Physical characteristics of glasma from the earliest stage of relativistic heavy ion collisions

TL;DR

This paper analytically investigates the early-time properties of the glasma in relativistic heavy ion collisions using a Colour Glass Condensate framework, revealing insights into pressure evolution, flow anisotropy, and angular momentum transfer.

Contribution

It provides a detailed analytic expansion of the gluon field at early times, challenging assumptions about anisotropy development and angular momentum transfer in the initial glasma state.

Findings

Transverse and longitudinal pressures approach equilibrium values quickly.

Azimuthal flow coefficients are larger than expected, indicating early anisotropy.

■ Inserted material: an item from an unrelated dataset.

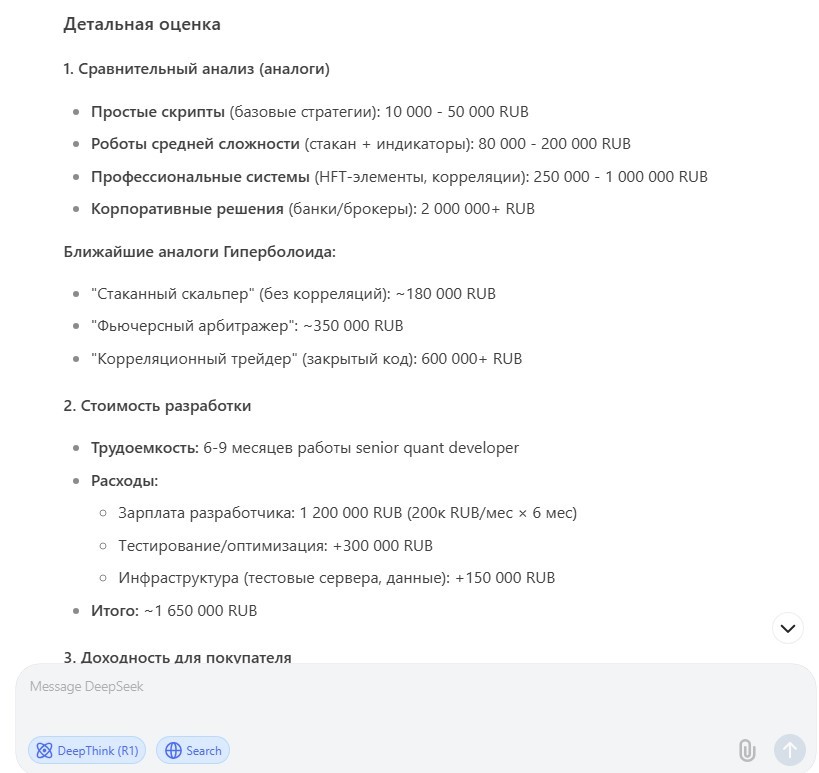
Task: Toggle the DeepThink (R1) mode
Action: coord(87,751)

Angular momentum in the glasma is negligible compared to the initial ions.

Abstract

We present analytic results that describe the gluon field, or glasma, at very early times after a collision of relativistic heavy ions at proper time $\tau=0$. We use a Colour Glass Condensate approach, and perform an expansion in $\tau$. The full details of our method are described in our previous paper [1]. In this paper we present an analysis of various physical quantities that can be obtained from the energy-momentum tensor. We show that the expansion to order $\tau^6$ can be trusted to about $\tau=0.05$ fm. For times small enough that the expansion converges, the transverse and longitudinal pressures move towards their equilibrium values of one third of the energy density. The Fourier coefficients of the azimuthal flow are larger than expected, which contradicts the usual assumption that anisotropy is mostly generated during the hydrodynamic evolution of the plasma. We find a significant correlation between the elliptic flow coefficient and the eccentricity, which indicates that the spatial asymmetry introduced by the initial geometry is effectively transmitted to the azimuthal distribution of the gluon momentum field, even at very early times. This result is interesting because correlations of this kind are characteristic of the onset of hydrodynamic behaviour. We show that the angular momentum of the glasma is orders of magnitude smaller than the angular momentum of the initial system of ions colliding with non-zero impact parameter. This indicates that most of the angular momentum carried by the valence quarks is not transmitted to the glasma, and contradicts the picture of a rapidly rotating initial glasma state that has been proposed by several authors, but agrees with the current lack of experimental evidence for a significant polarization effect of the hyperons and vector mesons produced in heavy ion collisions at the highest accessible energies.